The Chancellor’s announcement to extend the Coronavirus Job Retention Scheme (“the Furlough Scheme”) to the end of October will come as a relief to many.
As ever with the Furlough Scheme the detail shared with this initial announcement is scarce and, at times, confusing.
What is clear is that the Furlough Scheme will now continue in its current form until the end of July. This means that employers will continue to be able to claim back 80% of salary up to £2,500 per month for a further month beyond the previous expiry of the Furlough Scheme of 30 June.
From 1 August, furloughed staff “will be able” to return to work part time, with employers being asked to pay a contribution of the employee’s salary. It is not clear what level of contributions employers will be asked to pay, or the conditions attached to any continued funding under the Furlough Scheme.
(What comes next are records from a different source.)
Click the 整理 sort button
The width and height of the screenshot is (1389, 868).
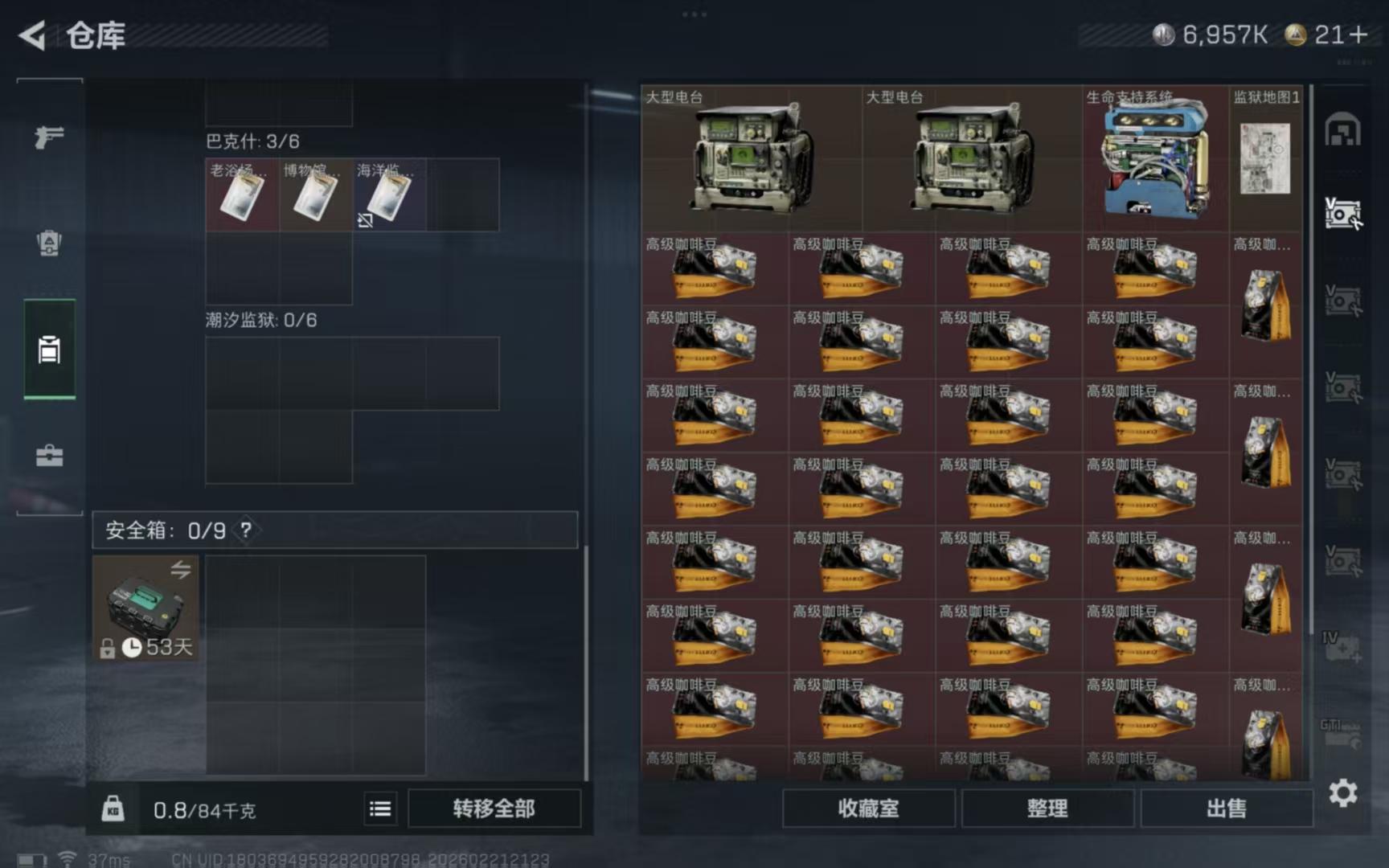[x=1047, y=809]
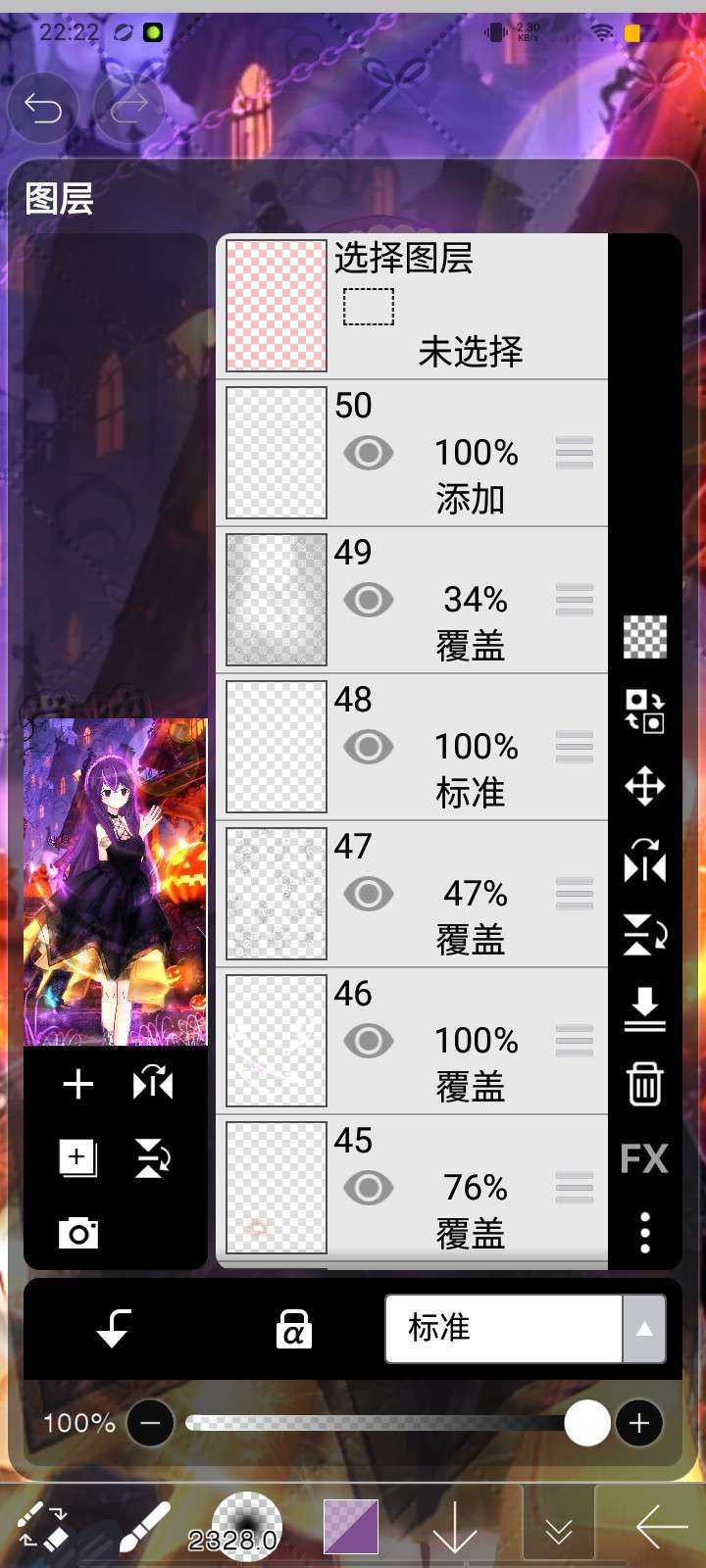Collapse panel with double-chevron down button
This screenshot has height=1568, width=706.
point(558,1529)
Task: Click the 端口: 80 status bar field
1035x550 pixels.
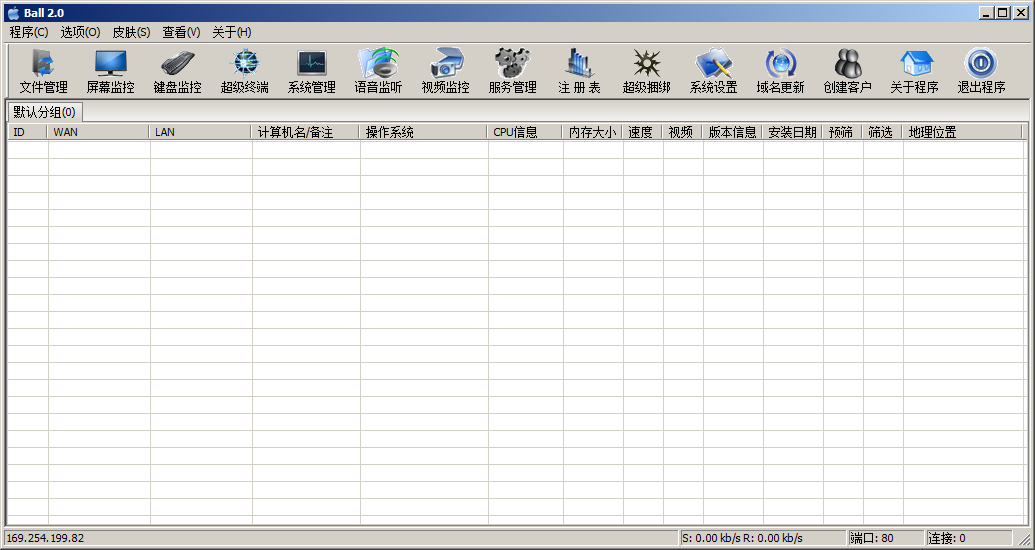Action: click(884, 538)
The press release states that payments by employers “will substitute the contribution the government is currently making, ensuring that staff continue to receive 80% of their salary, up to £2,500 a month”. It is not clear what this means in reality and it is unclear to what extent an employer will be required to “substitute” the government’s contributions.
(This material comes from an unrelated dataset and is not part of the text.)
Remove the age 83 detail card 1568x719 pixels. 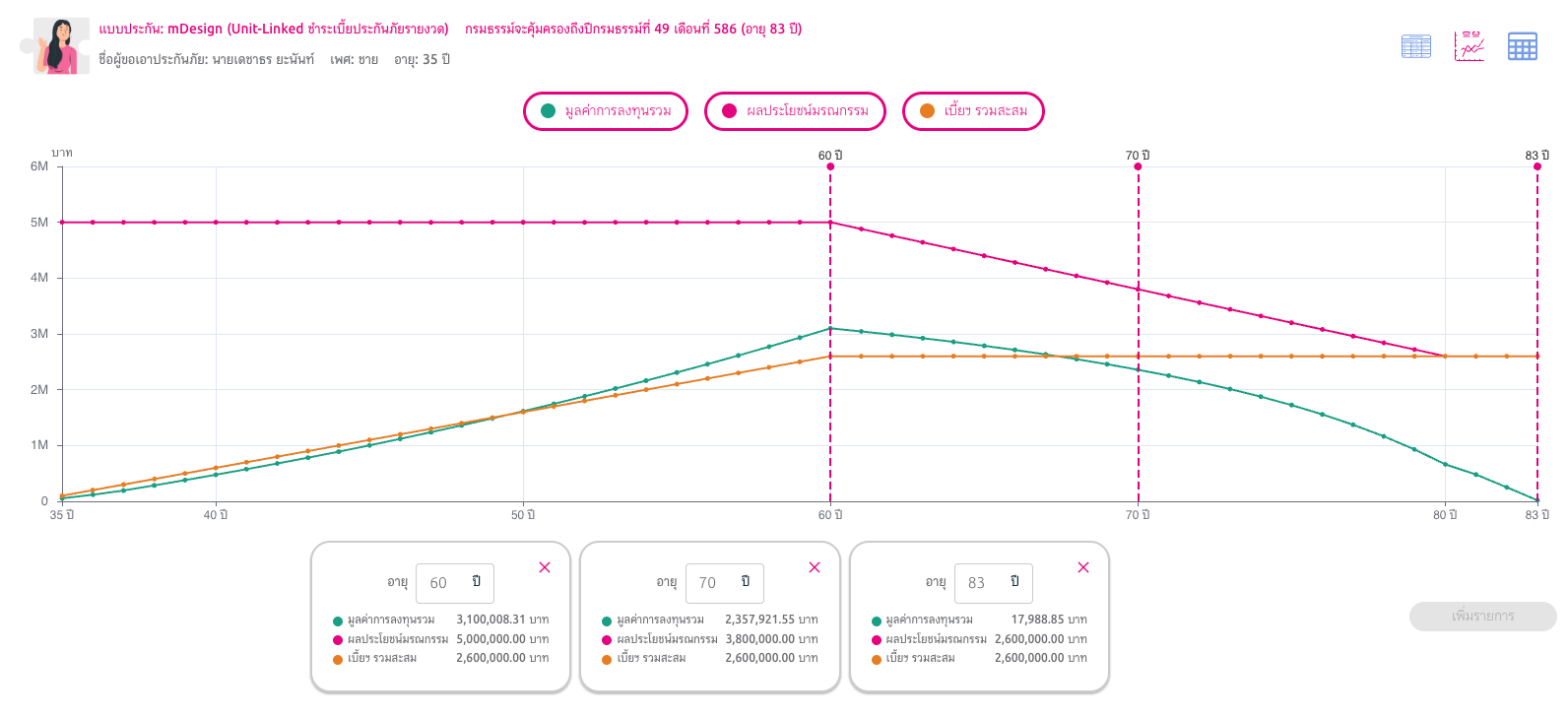point(1083,567)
It is also not clear whether, from August, furloughed employees have to return to work part time, or whether government funding will still be available in full where employees have no work to carry out and remain off work entirely.
The Government has said that specific details and more information around the changes to the Furlough Scheme will be provided by the end of May.
Unsurprisingly perhaps there are many unanswered questions regarding how the Furlough Scheme will operate after 31 July 2020. Employers may, however, want to delay redundancies or the introduction of working hours schemes or the introduction of unpaid leave until further information about the changes to the Furlough Scheme is provided. We also recommend that employers seek advice before writing to employees to furlough them for a longer period so that the furlough agreement addresses the changes to the scheme as far as possible given the limited information currently available.